Chief Information Security Officer (CISO)

This is a fully remote position, open to applicants in Alabama, +30 more states.

📋 Description

• Take ownership and implement Slingshot’s cybersecurity strategy across enterprise, product, and operational domains.

• Spearhead the readiness and execution for CMMC, NIST SP 800-171, DFARS, and other relevant government cybersecurity mandates.

• Establish and enhance secure software development lifecycle (SDLC), application security, and DevSecOps methodologies.

• Design and supervise cloud security architecture in AWS/Azure/GovCloud environments.

• Facilitate audit preparedness, including System Security Plans (SSPs), POA&Ms, and ongoing monitoring initiatives.

• Collaborate with Product and Engineering teams to integrate security into development processes without hindering delivery speed. Develop and manage security monitoring, detection, vulnerability management, and incident response functions.

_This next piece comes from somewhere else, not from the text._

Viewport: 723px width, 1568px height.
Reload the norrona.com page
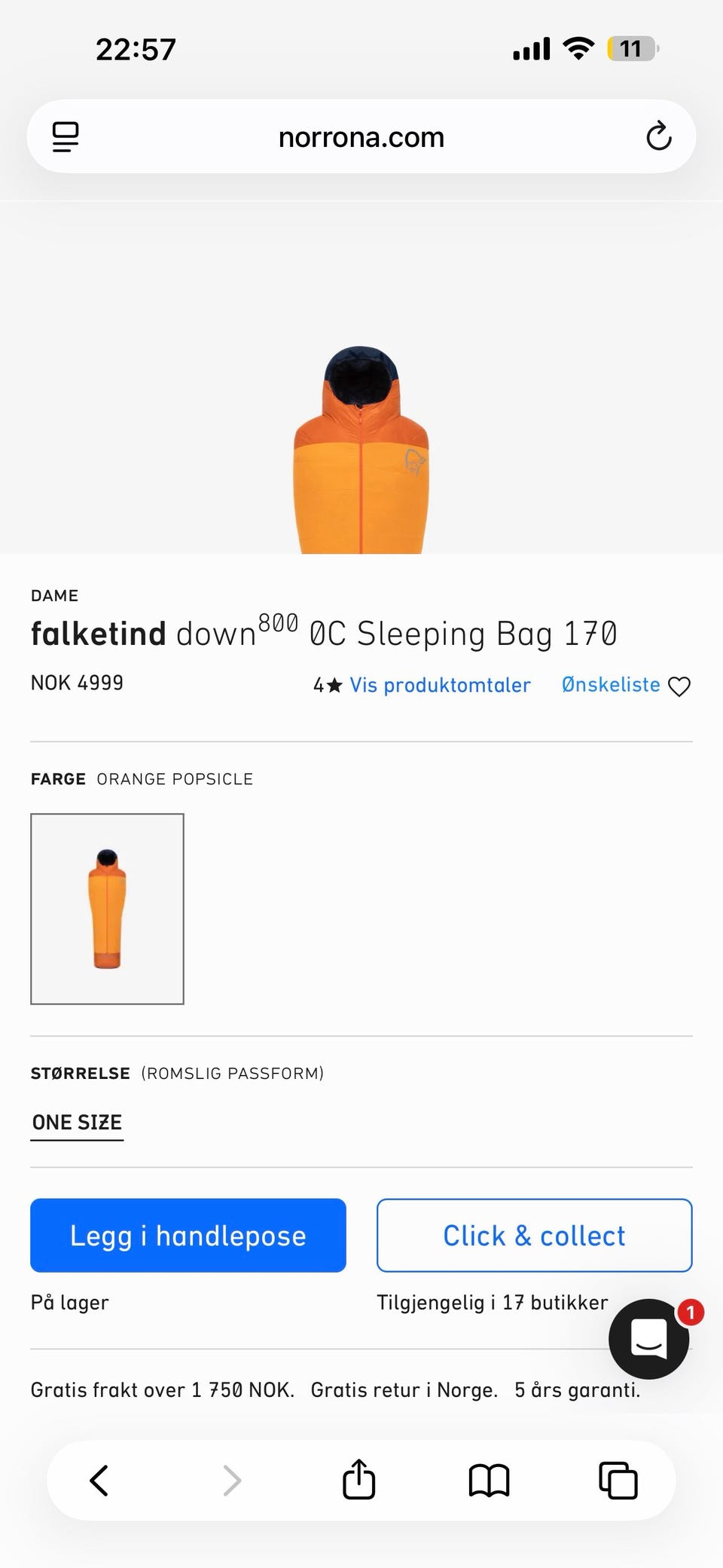coord(658,137)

• Lead high-level incident response efforts, encompassing customer communication and compliance reporting.

• Formulate and enforce identity, access management, data protection, and logging policies across systems.

• Manage third-party/vendor risk assessments and supply chain security, including flowdown obligations.

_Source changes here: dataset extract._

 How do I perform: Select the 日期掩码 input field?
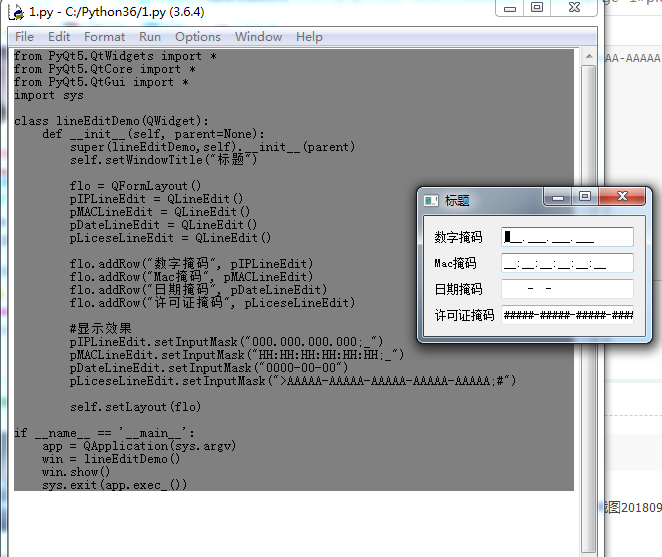[x=567, y=289]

• Collaborate with the Facility Security Officer (FSO) regarding classified programs, insider threat strategies, and industrial security requirements.

• Ensure the secure handling of CUI/FCI and preparedness for customer audits and security questionnaires.

• Define and convey cyber risk to executive leaders, board members, and clients.

• Assist in business development by facilitating compliance necessary to secure and execute government contracts.

• Build and expand a streamlined, high-performing security team that aligns with the company's growth objectives.

⛳️ Requirements

• Over 10 years of experience in cybersecurity, including leadership roles as CISO, Deputy CISO, or Head of Security.

• Proven experience in defense, aerospace, or government contracting sectors.

• In-depth knowledge of NIST SP 800-171, CMMC, DFARS, CUI, and FCI regulations.

• Expertise in cloud security architecture (AWS, Azure, GovCloud) as well as SaaS settings.

• Background in product security, encompassing secure SDLC, application security, and threat modeling.

• Familiarity with compliance frameworks such as NIST SP 800-53 and FedRAMP (or environments aligned with FedRAMP).

• Demonstrated success in leading audits, assessments, and compliance initiatives (SSPs, POA&Ms, evidence management).

• Practical experience in security operations, including monitoring, detection, vulnerability management, and endpoint security.

• Experience in directing incident response efforts and managing executive-level crisis communications.

• Strong comprehension of vendor risk management and supply chain security protocols.

• Capability to translate technical cyber risk into business and mission implications.

• Exceptional cross-functional collaboration abilities across Engineering, Product, Legal, Operations, and Executive Leadership.

🏝️ Benefits

• Competitive salary and performance-based bonuses.

• Comprehensive health, dental, and vision insurance plans.

• Generous paid time off and flexible work schedules.

• Opportunities for professional development and career advancement.

• Supportive and inclusive company culture.